4. Making non-Bullet Club/LIJ merch more accessible.
And, while we’re at it, using a printer of higher quality/integrity than Pro Wrestling Tees would be nice. Of course it’s obvious which wrestlers/stables appeal to an American audience, but NJPW has a breathtaking array of merch that won’t be available to Americans unless they’re willing to import it. That’s how I got my NJPW x Hello Kitty shirt, but as the kind of dork who would absolutely be into the handsome jacket modeled below by Tanahashi, or an Okada bath towel, I’m stuck doing that.
If an American expansion is a reality, it’d be great if NJPW partnered with a printing company that took care to provide high quality goods, or partner with American streetwear labels the way they’ve done with others in Japan.

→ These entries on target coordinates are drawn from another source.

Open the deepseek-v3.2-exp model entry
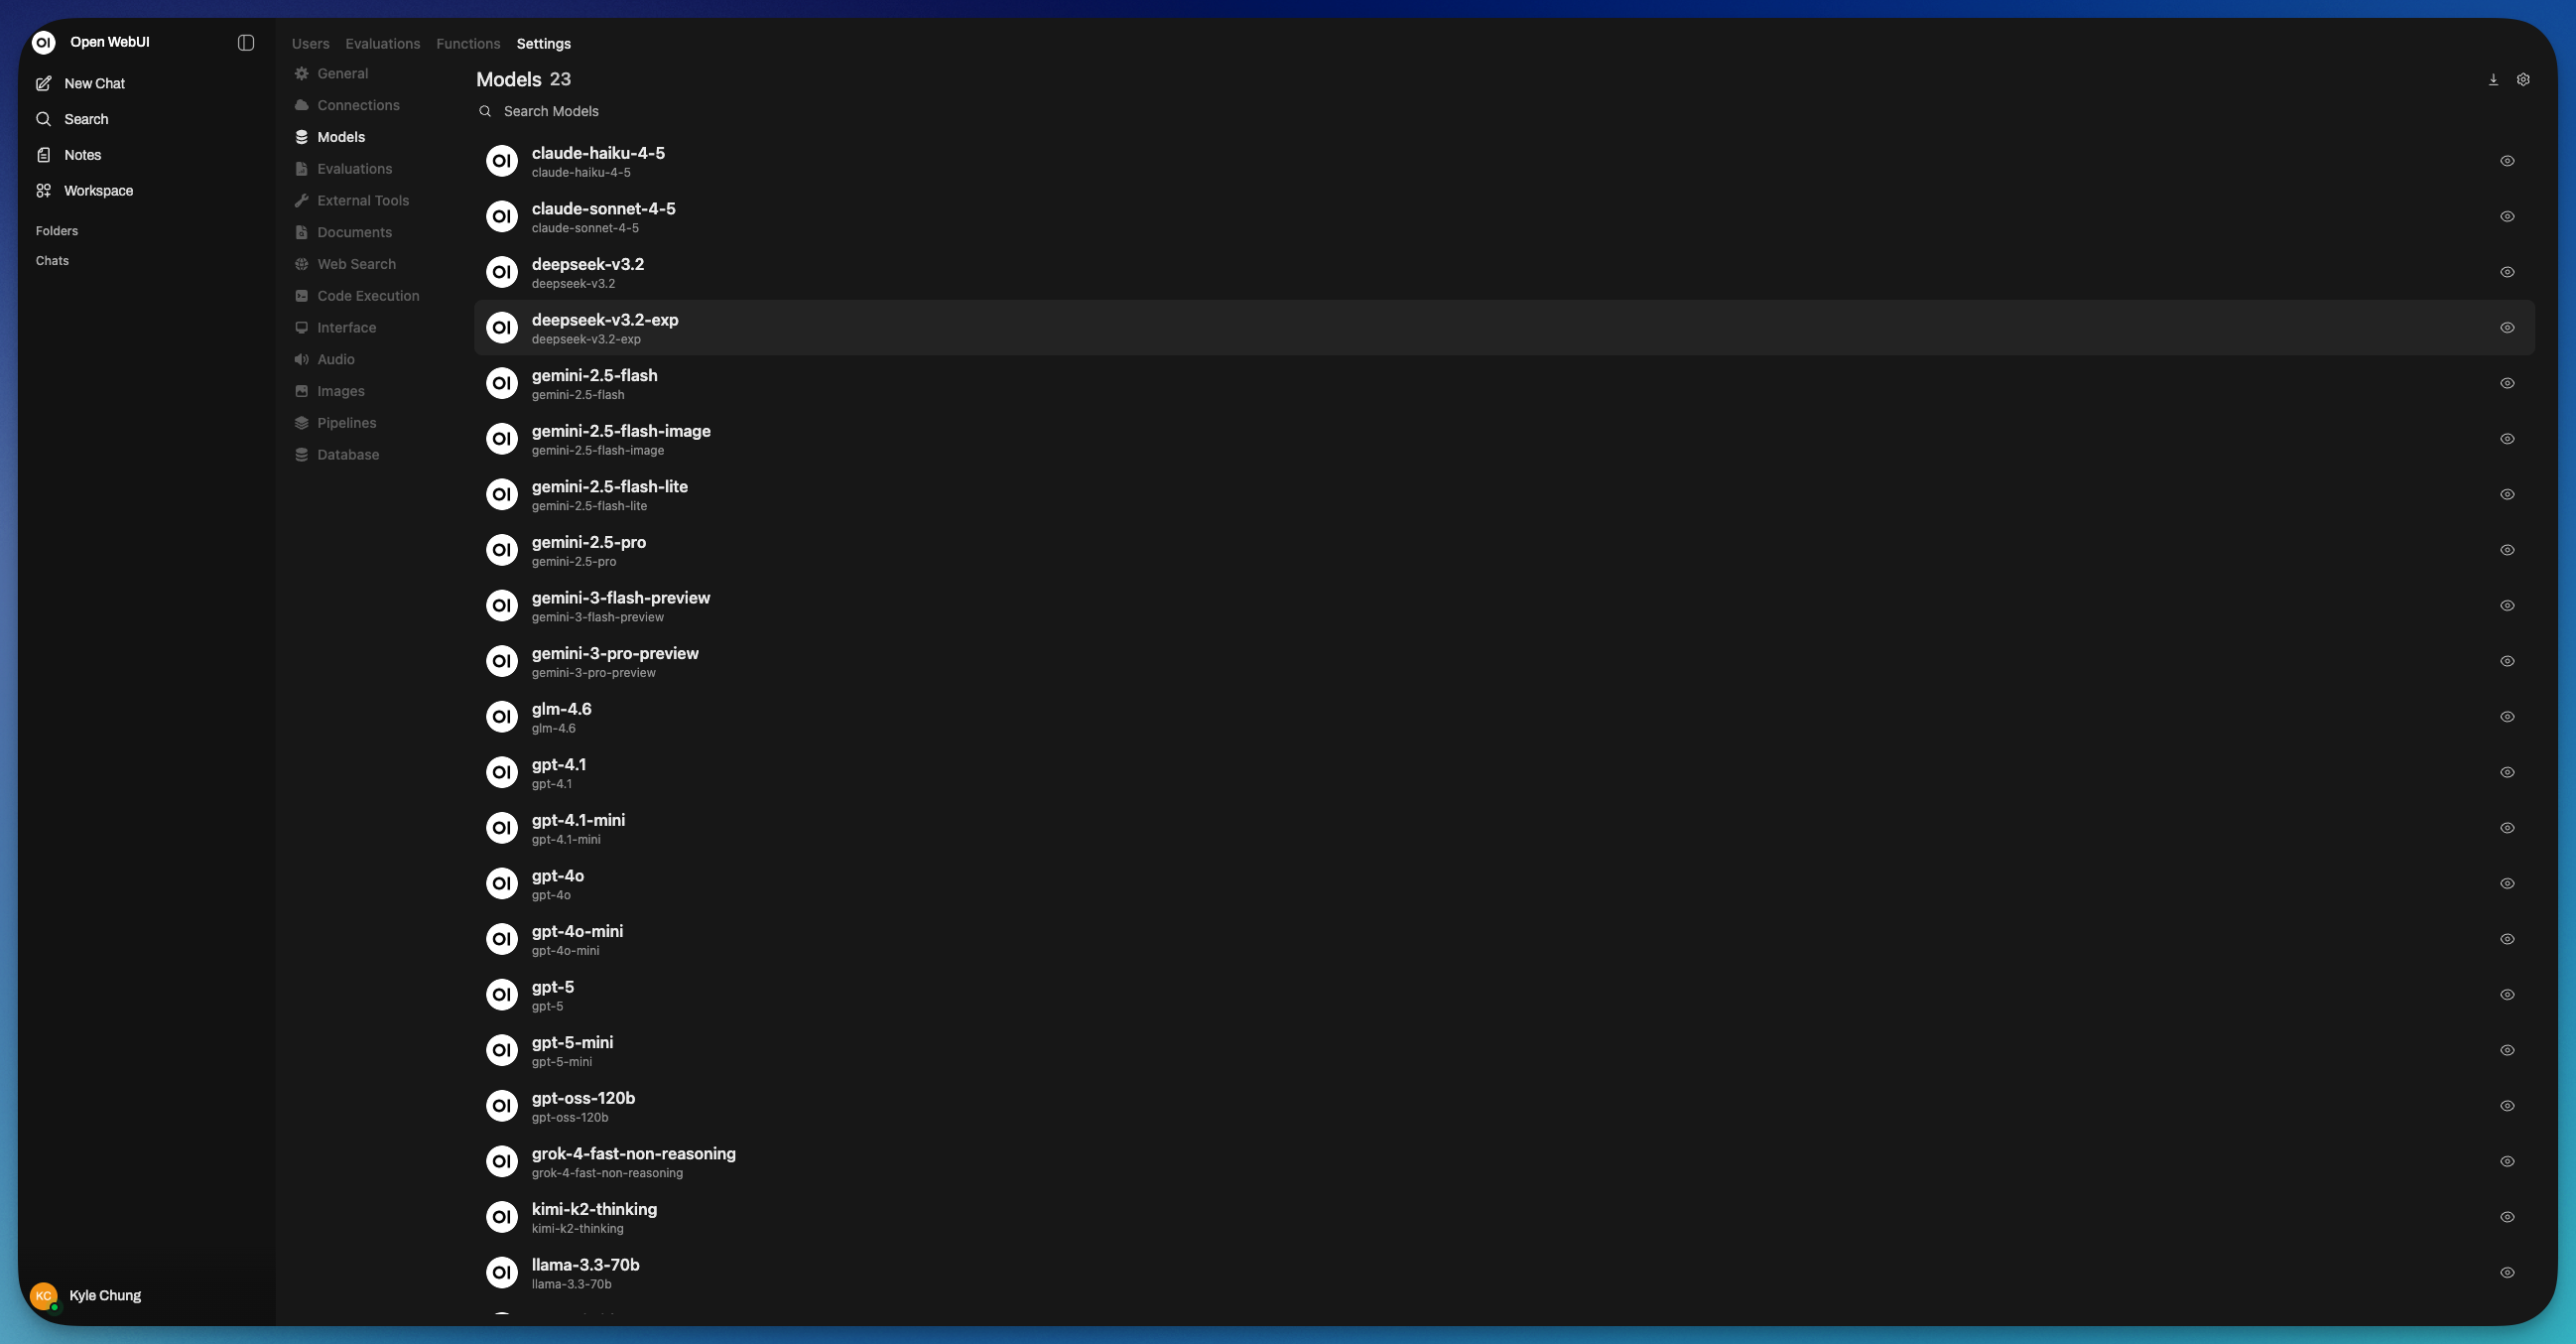 605,327
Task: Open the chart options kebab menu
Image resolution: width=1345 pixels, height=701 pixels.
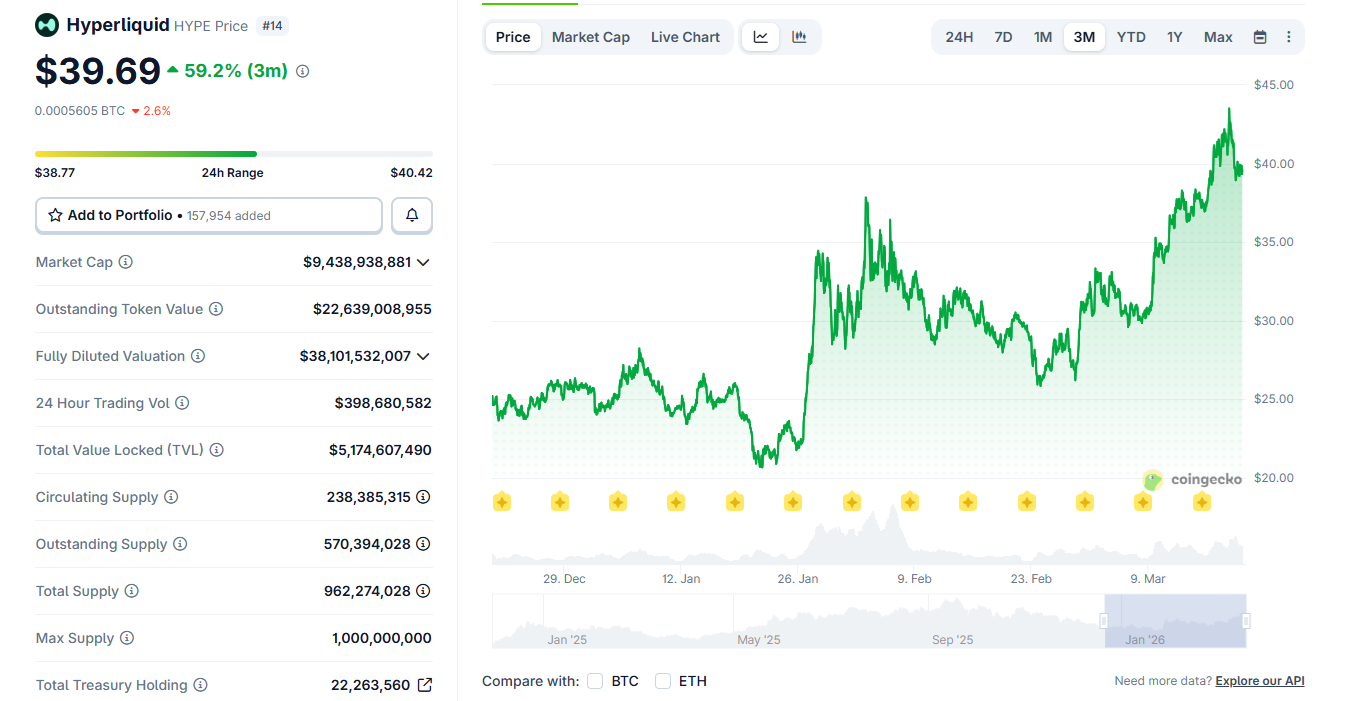Action: (1288, 36)
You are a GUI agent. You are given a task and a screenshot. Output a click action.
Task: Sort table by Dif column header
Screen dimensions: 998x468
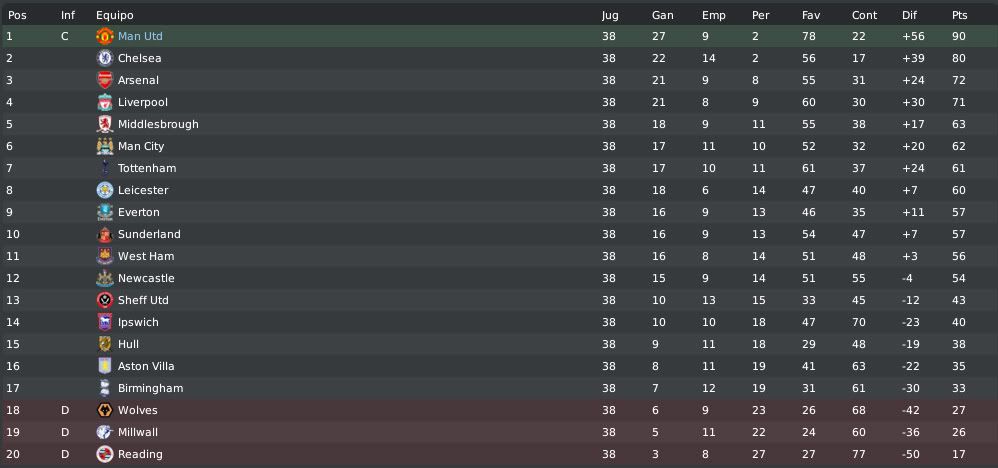[909, 15]
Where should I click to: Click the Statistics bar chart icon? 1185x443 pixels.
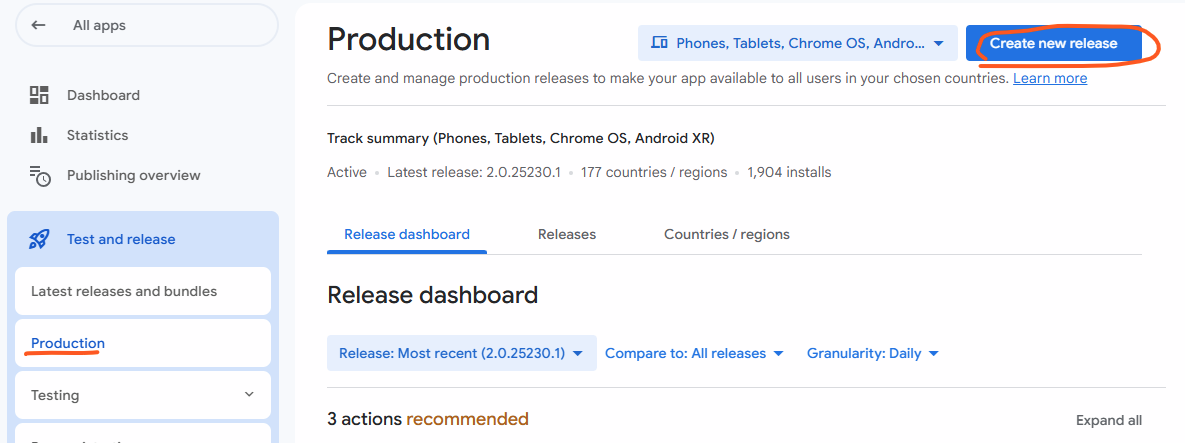(x=39, y=135)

This is the only major wrestling promotion making remotely fashionable wrestling goods, and it’s possible to do the same in America, provided New Japan has the will to create the infrastructure it currently lacks.
These fixes are small, but it’s small changes that integrate seamlessly into what a company is already doing well that will enhance the product for a growing market whose full potential has yet to be tapped. The great advantage WWE has enjoyed over its competitors is that it’s built a network of goods and services that cater to its audience in the easiest possible way, from the merchandise catalogs of the 1980s and 90s to the WWF Shopzone to their current store. Their main website is a mess of malware and menus going nowhere, but where it counts the company makes it incredibly easy to spend your money on whatever your heart desires, all while getting to know your favorite Superstars, regardless of where you live or what language you speak. American companies playing at being competitive with Vince McMahon’s empire have done a poor job of exporting that product to other markets, and they’re all content to play small ball and let others handle the bulk of the work it could easily be doing. NJPW’s ambitions seem to be larger. I want to see them act like it.